AWS Bedrock enables custom model deployment: On-demand inference for custom models eliminates the need for provisioned capacity, offering more flexible cost management for organisations with variable workloads. This particularly benefits teams with custom models that don't require consistent high-throughput inference.
Quick Hits
- Veo 3 gains 1080p upscaling: Google's video generation model now supports higher resolution output through a new resolution parameter
- Bedrock imports SageMaker Nova models: Amazon bridges its AI services by allowing SageMaker-trained models to deploy on Bedrock infrastructure
- Medical AI models arrive in Vertex: Three new multimodal healthcare models (MedGemma 27B IT, MedSigLIP, T5Gemma) expand Google's medical AI capabilities
- Mistral enters audio processing: First audio models (Voxtral Small, Mini, and Mini Transcribe) mark Mistral's expansion beyond text
- Kimi K2 Instruct launches: Both Groq and Together AI deploy this 1T parameter MoE model optimised for agentic AI and coding tasks
- Groq SDK improvements: Updated Python and TypeScript SDKs enhance OpenAI compatibility and fix message formatting issues
The Week Ahead
The October 2026 deadline for Gemini 2.5 preview endpoint migration might seem distant, but organisations should begin planning now. Large-scale migrations require thorough testing, stakeholder coordination, and potential budget adjustments for any performance differences between preview and GA models.

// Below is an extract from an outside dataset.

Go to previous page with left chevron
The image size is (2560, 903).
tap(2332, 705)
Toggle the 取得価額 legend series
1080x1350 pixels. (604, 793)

Replicate's prepaid billing rollout bears watching as an indicator of industry pricing trends. If successful, expect other providers to adopt similar models, particularly those serving developers with highly variable usage patterns.
The proliferation of multimodal models across providers (Google's medical AI, Mistral's audio capabilities) suggests we're entering a new phase where text-only models become the exception rather than the rule. Teams should evaluate whether their current single-modal approaches limit future capabilities.
With seventeen signals in a single week, the AI provider landscape shows no signs of slowing. The combination of deprecations, new capabilities, and billing changes reinforces the need for systematic monitoring of provider changes rather than reactive discovery when things break.